In many countries, during an economic downturn a combination of fiscal and monetary policy is employed to stimulate that economy into a state of recovery and/or stability.
Fiscal policy can be described as tools (adjustments in spending levels and tax rates) used by the government to influence the country’s economy. Monetary policy is a framework of economic tools (managing money supply and interest rates) used by the Central Bank. What is being done to stimulate the economy of T&T to create an environment of economic growth and prosperity?
T&T is a small island economy that depends heavily on the government spending.
In fact, a sizeable portion of the local business sector can be regarded as a “contractor class” rather than a “business class.”
Government has been conducting a determined exercise in cost cutting to bring its spending in line with lowered revenue projections. During the recent national budget debate the Minister of Finance boasted of a one per cent inflation rate.
According to Central Bank statistics, the inflation rate in T&T averaged 7.22 per cent from 1957 to 2018 and approximately five per cent in the last five years. A one per cent inflation rate is symptomatic of a stagnant economy and cries out for corrective monetary policy. In the wake of the most catastrophic financial crisis in the last 100 years what did the American FED (Federal Reserve/Central Bank) do?
The Fed used extraordinary measures, such as pumping liquidity into the banking system, slashing interest rates to zero and buying Treasury and mortgage securities in a “quantitative easing” programme that ballooned its balance sheet to a high of $4.5 trillion.

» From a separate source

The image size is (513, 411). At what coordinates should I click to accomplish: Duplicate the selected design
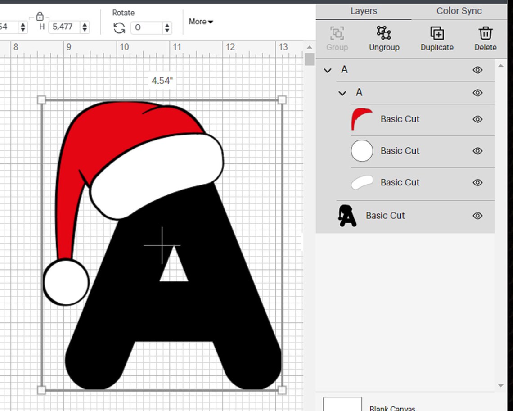(436, 38)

This programme pumped cheap money into the American economy while making the US Fed the largest hedge fund on the planet. The banks used this cheap money to offer low interest rate loans to consumers and corporations alike that were enticed by the lower cost of borrowing and took out loans for; investment, refinancing, and consumption.
This programme was implemented in 2009 and has been credited for the current booming US economy, regardless of what politicians say about two-year tax cuts.

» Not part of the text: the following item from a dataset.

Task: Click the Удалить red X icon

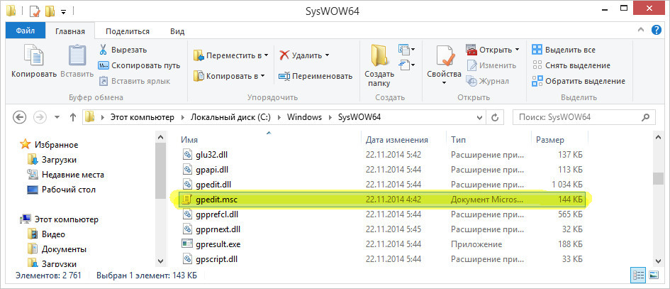Action: click(284, 55)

The current US economy, for the most part, is the product of a monetary policy implemented by the US Fed in the wake of the 2008 financial crisis. The US banks offered cheap loans to consumers in a successful effort to get them spending and the economy moving.

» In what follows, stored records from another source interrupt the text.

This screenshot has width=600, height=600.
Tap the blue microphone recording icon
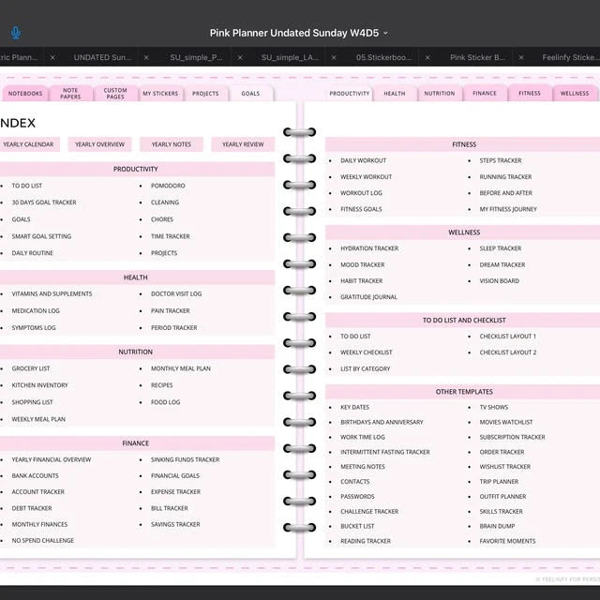(x=16, y=33)
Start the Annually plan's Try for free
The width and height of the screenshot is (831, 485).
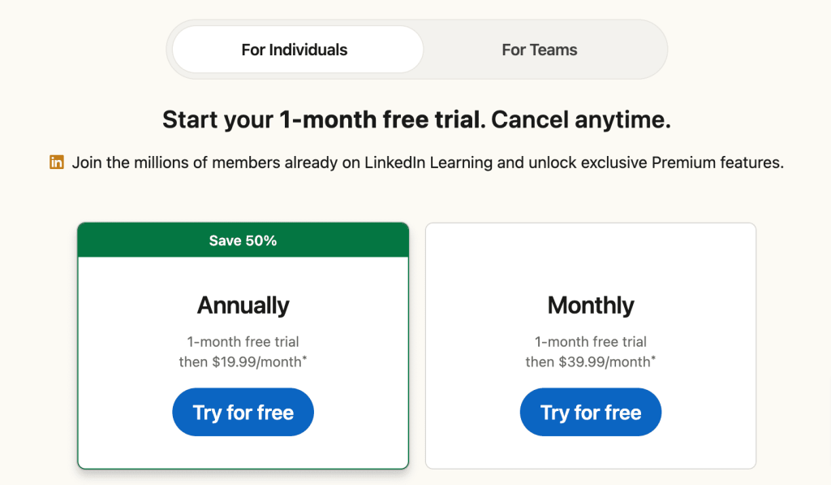click(243, 413)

In 2016, the Minister of Finance, Colm Imbert, bitterly complained in the Parliament about bank rates and swore to look into the issue of deposit and saving rates charged by domestic banks. Minister Imbert said he had the authority to act on the issue by law and was “shocked” it was not a matter dealt with before.
“As far as I know, no previous Minister of Finance ever looked at this. Never looked at the fact that the Central Bank and the Minister of Finance can regulate the spread between deposit rates and lending rates and the fees and charges charged by... so that it’s in the law and I can tell you I have asked the Central Bank to start to initiate discussions with the banks on this.”
He continued “because this is like a culture shock, eh, to the banks, that someone would come to them and say we are going to invoke Section 44A of the Central Bank Act.”
Section 44A of the Central Bank Act states:
(1) The Bank (Central Bank) may fix the maximum and minimum interest rates payable on deposits received, and may fix the maximum and minimum interest rates, fees and charges to be charged on loans, advances or other credit facilities, by a financial institution.
(2) The bank, after consultation with the minister, may set the maximum spread between interest rates chargeable on loans and interest rates payable on deposits, which a financial institution may earn, carry or charge.
The difference between the rate paid on deposits and the rate earned on loans is called the spread. According to the Central Bank’s economic bulletin (March 2018), the gap between deposit and loan rates was 7.58 per cent.
According to the World Bank website the average global spread on loans and deposits in 2017 averaged 5.74 per cent.
With government currently the majority owner of the two largest domestic retail banks in T&T should change be expected around the corner?
In the context that government recently raised corporate tax rates on financial institutions to 35 per cent and included $4 billion of Republic Bank shares as the cornerstone in the largest local bond issue, everyone shouldn’t bank on it.